Records from a dataset
* begin *
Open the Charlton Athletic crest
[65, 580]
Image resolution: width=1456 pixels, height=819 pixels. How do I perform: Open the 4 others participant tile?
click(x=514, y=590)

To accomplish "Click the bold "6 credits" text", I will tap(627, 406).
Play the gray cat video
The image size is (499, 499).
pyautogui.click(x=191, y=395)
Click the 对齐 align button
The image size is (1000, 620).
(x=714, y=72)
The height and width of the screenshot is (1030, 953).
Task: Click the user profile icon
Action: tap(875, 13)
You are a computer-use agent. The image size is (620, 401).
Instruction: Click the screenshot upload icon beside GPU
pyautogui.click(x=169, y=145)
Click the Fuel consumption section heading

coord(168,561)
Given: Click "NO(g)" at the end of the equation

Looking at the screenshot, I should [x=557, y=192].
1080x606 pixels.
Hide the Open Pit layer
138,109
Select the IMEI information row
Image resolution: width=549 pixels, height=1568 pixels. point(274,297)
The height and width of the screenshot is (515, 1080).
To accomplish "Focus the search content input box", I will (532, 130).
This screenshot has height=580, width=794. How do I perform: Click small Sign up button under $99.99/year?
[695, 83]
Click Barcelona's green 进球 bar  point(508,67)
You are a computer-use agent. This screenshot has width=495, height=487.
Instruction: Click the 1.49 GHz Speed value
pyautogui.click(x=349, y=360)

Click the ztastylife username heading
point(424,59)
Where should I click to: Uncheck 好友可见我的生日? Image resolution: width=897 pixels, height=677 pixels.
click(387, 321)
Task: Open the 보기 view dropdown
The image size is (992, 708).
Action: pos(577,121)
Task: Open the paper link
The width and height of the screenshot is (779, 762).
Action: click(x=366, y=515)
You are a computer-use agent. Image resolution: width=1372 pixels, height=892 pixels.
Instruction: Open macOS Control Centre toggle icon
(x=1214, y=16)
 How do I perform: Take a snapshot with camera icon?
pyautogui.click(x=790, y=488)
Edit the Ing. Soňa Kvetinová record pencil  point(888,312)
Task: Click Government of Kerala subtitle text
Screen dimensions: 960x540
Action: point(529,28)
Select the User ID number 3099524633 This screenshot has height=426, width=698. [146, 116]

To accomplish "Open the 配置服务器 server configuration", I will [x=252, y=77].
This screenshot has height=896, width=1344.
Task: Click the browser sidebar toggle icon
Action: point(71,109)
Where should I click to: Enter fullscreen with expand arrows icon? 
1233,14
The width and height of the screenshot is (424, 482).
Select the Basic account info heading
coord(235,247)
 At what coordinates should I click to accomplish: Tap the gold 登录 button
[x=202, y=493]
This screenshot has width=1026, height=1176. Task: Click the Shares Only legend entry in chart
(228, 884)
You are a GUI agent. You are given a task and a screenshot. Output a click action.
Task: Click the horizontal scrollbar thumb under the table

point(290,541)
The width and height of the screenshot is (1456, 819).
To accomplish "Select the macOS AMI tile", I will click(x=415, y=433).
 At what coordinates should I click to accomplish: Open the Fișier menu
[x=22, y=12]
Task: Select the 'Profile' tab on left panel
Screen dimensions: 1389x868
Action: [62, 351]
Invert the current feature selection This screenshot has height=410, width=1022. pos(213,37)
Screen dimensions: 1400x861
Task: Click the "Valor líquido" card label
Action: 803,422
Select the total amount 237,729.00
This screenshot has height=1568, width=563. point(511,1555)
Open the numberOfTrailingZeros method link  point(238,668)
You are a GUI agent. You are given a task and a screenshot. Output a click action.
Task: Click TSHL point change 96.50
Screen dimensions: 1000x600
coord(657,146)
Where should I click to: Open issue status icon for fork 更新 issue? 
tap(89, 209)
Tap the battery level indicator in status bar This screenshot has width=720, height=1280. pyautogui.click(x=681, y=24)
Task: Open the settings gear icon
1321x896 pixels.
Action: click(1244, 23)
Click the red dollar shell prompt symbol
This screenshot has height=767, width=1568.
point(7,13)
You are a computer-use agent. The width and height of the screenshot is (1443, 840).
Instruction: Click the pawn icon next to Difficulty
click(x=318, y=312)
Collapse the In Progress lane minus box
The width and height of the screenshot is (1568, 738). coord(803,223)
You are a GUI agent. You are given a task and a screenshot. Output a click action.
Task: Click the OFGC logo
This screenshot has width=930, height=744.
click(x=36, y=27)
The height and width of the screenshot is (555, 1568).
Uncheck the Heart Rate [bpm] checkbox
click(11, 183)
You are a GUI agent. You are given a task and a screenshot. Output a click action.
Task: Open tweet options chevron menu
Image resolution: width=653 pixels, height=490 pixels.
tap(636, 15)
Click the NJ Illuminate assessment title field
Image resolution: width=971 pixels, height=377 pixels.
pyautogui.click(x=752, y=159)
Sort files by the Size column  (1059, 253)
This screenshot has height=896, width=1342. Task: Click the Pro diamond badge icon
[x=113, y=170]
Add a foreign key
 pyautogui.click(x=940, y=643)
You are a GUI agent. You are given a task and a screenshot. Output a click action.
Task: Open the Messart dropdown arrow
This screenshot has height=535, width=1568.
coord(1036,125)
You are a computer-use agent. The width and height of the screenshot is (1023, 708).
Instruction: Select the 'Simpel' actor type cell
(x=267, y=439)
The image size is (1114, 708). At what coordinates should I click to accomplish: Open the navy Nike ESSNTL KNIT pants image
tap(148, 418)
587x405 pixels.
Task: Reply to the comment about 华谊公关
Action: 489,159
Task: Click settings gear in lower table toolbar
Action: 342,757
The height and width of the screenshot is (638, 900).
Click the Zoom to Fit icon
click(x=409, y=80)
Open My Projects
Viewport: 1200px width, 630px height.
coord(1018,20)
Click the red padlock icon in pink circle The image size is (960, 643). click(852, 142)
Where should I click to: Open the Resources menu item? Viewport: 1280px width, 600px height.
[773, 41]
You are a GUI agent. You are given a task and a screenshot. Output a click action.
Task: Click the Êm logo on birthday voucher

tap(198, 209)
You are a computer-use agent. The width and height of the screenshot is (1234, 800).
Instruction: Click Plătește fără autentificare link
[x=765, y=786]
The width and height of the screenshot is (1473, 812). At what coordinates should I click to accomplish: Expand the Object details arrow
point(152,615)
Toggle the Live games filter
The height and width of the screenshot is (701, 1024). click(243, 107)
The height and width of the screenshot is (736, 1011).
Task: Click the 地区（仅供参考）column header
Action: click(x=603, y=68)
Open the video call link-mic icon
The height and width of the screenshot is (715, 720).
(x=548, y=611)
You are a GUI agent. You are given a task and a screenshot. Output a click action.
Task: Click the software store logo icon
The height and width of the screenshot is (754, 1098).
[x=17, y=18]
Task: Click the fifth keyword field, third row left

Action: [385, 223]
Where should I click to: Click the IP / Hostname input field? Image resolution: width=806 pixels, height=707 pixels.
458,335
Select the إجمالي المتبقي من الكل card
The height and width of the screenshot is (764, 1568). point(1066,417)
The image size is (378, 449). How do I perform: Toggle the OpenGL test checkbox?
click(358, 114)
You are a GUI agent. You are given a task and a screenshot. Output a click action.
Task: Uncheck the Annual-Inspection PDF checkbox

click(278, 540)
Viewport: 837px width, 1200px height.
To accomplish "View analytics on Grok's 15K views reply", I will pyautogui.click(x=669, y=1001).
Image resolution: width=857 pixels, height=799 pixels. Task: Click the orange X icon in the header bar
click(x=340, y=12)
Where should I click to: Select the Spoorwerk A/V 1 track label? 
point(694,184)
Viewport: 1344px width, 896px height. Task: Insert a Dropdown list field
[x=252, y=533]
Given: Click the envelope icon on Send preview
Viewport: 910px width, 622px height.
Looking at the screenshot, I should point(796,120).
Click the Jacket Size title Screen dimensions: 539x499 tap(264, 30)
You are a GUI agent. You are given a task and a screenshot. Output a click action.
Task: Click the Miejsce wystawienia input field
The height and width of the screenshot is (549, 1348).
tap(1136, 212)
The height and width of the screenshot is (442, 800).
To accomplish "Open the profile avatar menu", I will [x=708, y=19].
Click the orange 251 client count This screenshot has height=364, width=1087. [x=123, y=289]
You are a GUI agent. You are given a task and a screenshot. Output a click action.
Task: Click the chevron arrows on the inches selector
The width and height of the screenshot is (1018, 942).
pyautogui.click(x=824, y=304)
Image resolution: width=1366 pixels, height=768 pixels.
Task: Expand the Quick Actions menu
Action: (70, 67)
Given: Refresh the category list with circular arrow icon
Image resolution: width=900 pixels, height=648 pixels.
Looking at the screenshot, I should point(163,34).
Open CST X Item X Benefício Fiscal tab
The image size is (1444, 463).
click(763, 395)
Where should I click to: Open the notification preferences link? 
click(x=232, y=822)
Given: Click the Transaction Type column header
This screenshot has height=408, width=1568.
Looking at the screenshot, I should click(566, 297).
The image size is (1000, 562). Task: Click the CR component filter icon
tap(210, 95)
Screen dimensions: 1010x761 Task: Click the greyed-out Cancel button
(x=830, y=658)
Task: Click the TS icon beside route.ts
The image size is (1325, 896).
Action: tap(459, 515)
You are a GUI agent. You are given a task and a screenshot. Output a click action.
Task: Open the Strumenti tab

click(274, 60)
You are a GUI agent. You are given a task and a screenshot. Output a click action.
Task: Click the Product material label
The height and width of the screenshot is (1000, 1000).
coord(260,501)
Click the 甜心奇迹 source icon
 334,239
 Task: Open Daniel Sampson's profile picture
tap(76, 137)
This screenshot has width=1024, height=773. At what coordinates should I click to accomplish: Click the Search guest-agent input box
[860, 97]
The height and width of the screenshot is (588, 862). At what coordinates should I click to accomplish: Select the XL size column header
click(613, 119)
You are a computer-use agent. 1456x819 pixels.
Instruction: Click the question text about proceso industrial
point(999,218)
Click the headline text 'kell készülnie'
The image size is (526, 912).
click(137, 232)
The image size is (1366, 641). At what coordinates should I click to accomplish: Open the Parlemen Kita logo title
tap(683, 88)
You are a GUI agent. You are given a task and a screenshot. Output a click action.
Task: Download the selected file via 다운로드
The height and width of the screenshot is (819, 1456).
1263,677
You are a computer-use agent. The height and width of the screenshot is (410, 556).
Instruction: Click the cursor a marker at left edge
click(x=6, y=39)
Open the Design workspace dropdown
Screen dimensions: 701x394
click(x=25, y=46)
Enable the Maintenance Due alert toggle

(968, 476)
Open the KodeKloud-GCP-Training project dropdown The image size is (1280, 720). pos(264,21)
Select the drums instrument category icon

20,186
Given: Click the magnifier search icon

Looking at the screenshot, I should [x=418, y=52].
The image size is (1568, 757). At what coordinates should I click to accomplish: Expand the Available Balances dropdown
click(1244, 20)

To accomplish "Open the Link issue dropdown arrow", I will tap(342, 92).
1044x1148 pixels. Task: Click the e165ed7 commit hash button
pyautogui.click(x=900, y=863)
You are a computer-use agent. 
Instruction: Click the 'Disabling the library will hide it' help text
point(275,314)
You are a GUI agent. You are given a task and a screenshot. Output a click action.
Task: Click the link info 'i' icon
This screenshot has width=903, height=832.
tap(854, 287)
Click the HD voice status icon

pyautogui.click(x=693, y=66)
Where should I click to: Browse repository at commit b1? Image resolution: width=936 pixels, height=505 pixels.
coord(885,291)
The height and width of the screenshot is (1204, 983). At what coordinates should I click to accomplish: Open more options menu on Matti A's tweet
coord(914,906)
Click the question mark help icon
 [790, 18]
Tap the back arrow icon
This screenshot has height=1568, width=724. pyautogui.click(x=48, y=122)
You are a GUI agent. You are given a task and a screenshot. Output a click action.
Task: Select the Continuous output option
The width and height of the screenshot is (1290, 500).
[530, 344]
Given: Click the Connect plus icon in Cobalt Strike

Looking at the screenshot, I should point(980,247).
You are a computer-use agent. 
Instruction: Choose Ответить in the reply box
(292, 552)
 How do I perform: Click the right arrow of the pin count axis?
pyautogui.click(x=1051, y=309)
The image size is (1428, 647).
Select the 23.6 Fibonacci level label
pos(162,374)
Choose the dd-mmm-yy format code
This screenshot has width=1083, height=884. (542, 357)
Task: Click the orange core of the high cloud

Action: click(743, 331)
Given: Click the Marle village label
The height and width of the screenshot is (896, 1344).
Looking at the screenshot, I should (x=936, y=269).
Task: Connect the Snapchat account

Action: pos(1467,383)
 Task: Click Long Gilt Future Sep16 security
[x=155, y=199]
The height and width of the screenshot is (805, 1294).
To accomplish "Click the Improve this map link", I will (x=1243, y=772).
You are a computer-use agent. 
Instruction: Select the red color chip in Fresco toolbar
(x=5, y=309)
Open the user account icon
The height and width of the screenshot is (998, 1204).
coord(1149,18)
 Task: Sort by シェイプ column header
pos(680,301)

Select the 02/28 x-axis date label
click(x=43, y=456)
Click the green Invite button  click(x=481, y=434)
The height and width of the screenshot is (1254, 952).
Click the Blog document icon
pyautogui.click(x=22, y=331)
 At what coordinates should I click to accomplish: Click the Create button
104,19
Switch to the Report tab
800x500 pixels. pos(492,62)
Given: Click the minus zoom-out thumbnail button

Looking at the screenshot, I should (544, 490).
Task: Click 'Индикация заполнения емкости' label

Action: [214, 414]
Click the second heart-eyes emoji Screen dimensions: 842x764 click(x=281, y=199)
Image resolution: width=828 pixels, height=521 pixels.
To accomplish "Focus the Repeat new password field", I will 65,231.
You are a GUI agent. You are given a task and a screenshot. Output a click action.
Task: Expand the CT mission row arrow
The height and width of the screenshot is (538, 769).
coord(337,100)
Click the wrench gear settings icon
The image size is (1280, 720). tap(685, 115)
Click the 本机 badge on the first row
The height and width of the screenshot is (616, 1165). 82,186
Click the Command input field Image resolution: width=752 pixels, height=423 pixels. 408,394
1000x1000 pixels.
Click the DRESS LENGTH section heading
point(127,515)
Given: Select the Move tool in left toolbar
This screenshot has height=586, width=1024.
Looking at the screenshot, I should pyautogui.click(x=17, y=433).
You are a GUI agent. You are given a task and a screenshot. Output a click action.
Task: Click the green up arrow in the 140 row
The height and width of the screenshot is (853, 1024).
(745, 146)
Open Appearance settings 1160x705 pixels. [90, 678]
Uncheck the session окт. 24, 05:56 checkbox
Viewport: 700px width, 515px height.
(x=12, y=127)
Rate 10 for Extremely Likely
* end *
== What this task involves ==
Pull out the lines of the items from the line with "is (1234, 800)." up to and including the line with "(x=548, y=611)", and reproduce them word for word.

== Final result ==
You are a computer-use agent. The width and height of the screenshot is (1234, 800).
Instruction: Click Plătește fără autentificare link
[x=765, y=786]
The width and height of the screenshot is (1473, 812). At what coordinates should I click to accomplish: Expand the Object details arrow
point(152,615)
Toggle the Live games filter
The height and width of the screenshot is (701, 1024). click(243, 107)
The height and width of the screenshot is (736, 1011).
Task: Click the 地区（仅供参考）column header
Action: click(x=603, y=68)
Open the video call link-mic icon
The height and width of the screenshot is (715, 720).
(x=548, y=611)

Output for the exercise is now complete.